Der Branchenverband Bitkom und die Verwertungsgesellschaft Gema haben im Bereich der digitalen Musikgeschäfte eine Einigung erzielt, wie beide Seiten am Donnerstag bestätigten. Durch die erfolgreich verlaufenen Verhandlungen können Internet-Firmen in Zukunft wesentlich einfacher Musik bereitstellen, als dies bisher der Fall war.
Mit diesem Entschluss geht eine Diskussion zu Ende, die über Jahre hinweg andauerte. Hauptinhalt war die Vergütung von Musikstücken, sobald sie von Konzernen als Stream im Internet zur Verfügung gestellt wurden. Durch den Kompromiss sei "endlich eine einvernehmliche Lösung" gefunden worden, so Harald Heker (GEMA) gegenüber der Süddeutschen Zeitung (SZ).

iTunes Match von Apple oder Google Music aus dem Hause Google könnten durch diese Lösung bald auch in Deutschland verfügbar sein. Bei beiden Diensten können die Nutzer ihre private Musiksammlung abspeichern. Dabei spielt es keine Rolle, ob die Titel legal erworben wurden.

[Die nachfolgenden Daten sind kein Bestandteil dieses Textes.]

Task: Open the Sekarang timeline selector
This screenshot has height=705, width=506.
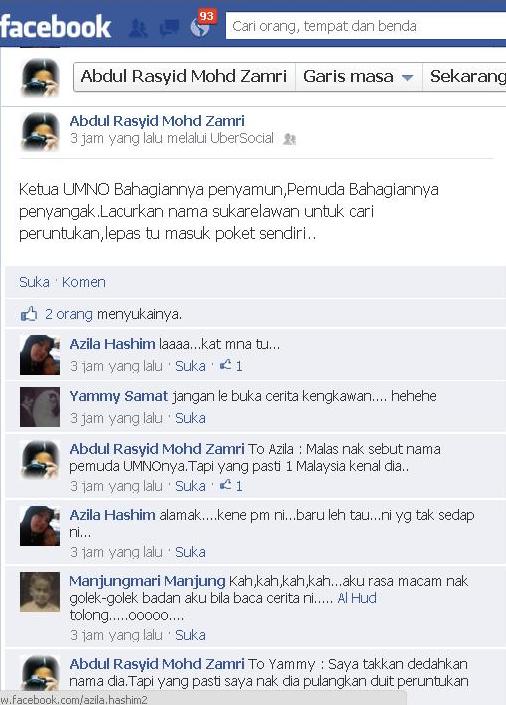Action: click(x=464, y=76)
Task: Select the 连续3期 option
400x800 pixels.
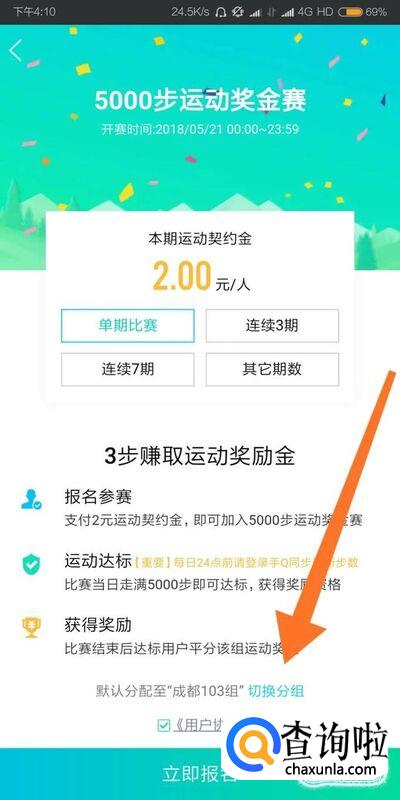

Auch die sogenannten Musik-Flatrates machen sich in der Bundesrepublik derzeit noch rar, während sie in anderen Ländern  zum Alltag gehören. Die neuen Rahmenbedingungen könnten dies ändern.
Auf die Angebotspalette des Musik-Streaming-Services Spotify müssen deutsche Einwohner weiterhin verzichten. Die skandinavische Firma stellt Musik kostenlos zum Hören bereit.
Auf Anfrage der SZ wollte sich der Streaming-Service nicht zu einem möglichen Start in Deutschland äußern. Das Ziel der Firma sei es, nach und nach in jedem Land verfügbar zu sein.
Zudem könnten noch andere Anbieter von der Einigung positiv überrascht worden sein.
Das Video-Portal "Youtube" ging leer aus:
"Die Einigung zwischen Bitkom und der GEMA betreffen die laufenden Verhandlungen zwischen YouTube und der Gema nicht", so ein Sprecher von Google zur SZ. Weiter betonte er: "Grundsätzlich begrüßen wir natürlich diese Einigung. Sie ist ein richtiges und wichtiges Signal".